When an infant is observed or the development of a child studied, what is seen? Does whatever the observer expects to find influence what is found? Or to put it another way, how does the cultural milieu in which we live, with its particular unconscious constraints and restraints, shape interpretation and understanding? The careful work of Shinn’s and her contemporaries, centred in Darwinian theory, showing the infant to be passing through stages of evolution from primate to human and, it is inferred, civilized at that. Freud’s theories, emerging a generation later, was more concerned with the effect of infant and childhood experiencing: how early life and trauma made its mark upon the developing mind consciously and unconsciously. Shinn’s observations of a little girl responding to the people around her incidentally reveal a portrait of a child engaging with the world around her. Freud sought clues in childhood experiencing for understanding of his patients’ symptoms.
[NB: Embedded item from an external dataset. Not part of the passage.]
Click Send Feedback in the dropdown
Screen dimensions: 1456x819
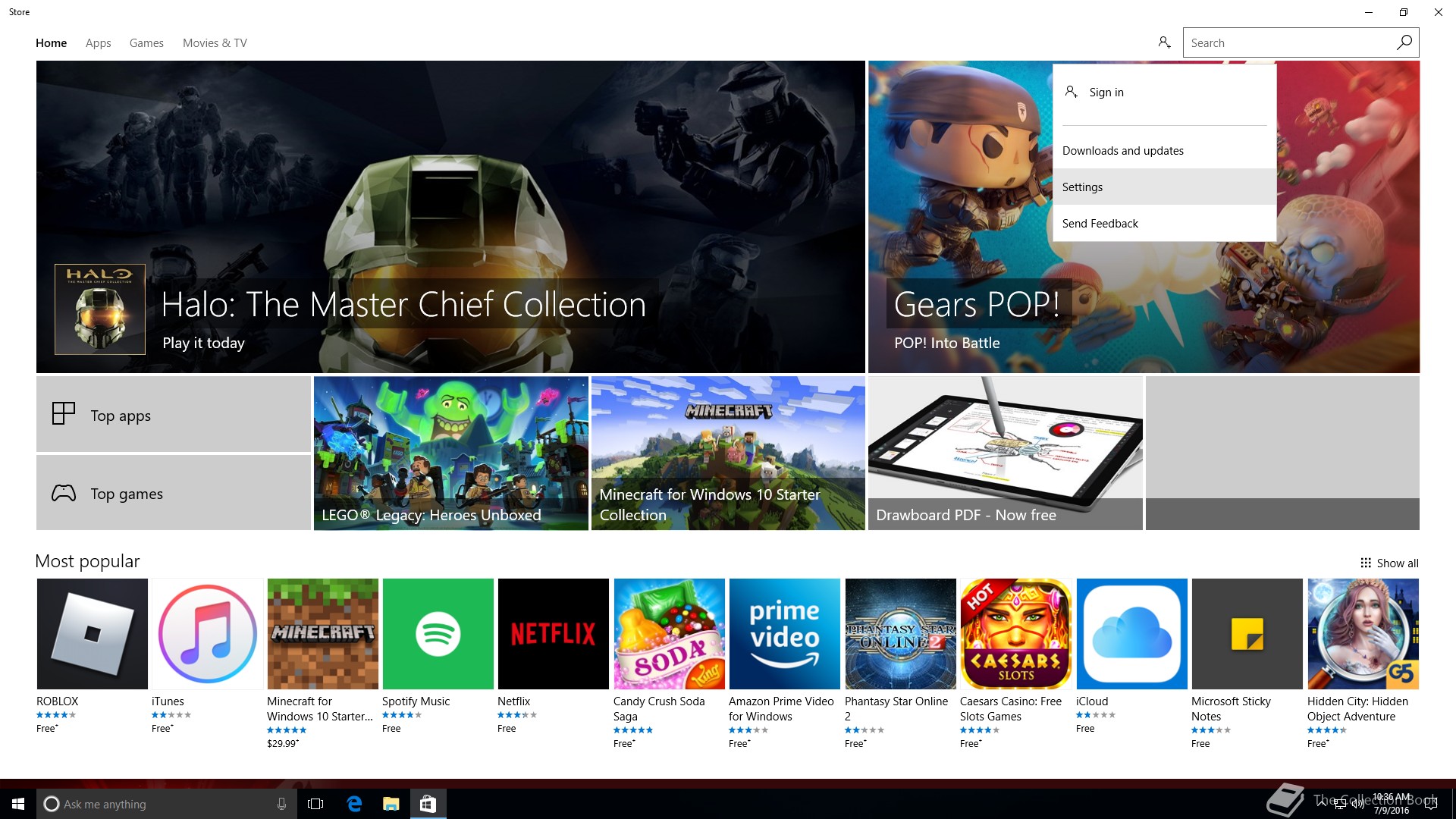(1100, 224)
By the mid 1920s after Melanie Klein, drawing on Freud’s work, had published her first paper on the Emotional Life of the Infant,  Henry Handel Richardson wrote of a baby crying, perhaps, for her wet-nurse: Who’s to say where consciousness begins?…or ends. For all we know, the child in the womb may have its own dim sentience. Now I don’t need to give you my opinion of the wet-nurse system. Nonetheless if the case were mine, I should urge the mother to leave no stone upturned to find the person who first had it at her breast’.

‘Dr Alan Carroll and Mrs D Izzett, Anthropological Society, Australasia’ http://www.auspostalhistory.com/articles/1633.php accessed 16 August 2015.

Henry Handel Richardson, (1929) Ultima Thule ( The Fortunes of Richard Mahony, Vol.3); Penguin, 1971.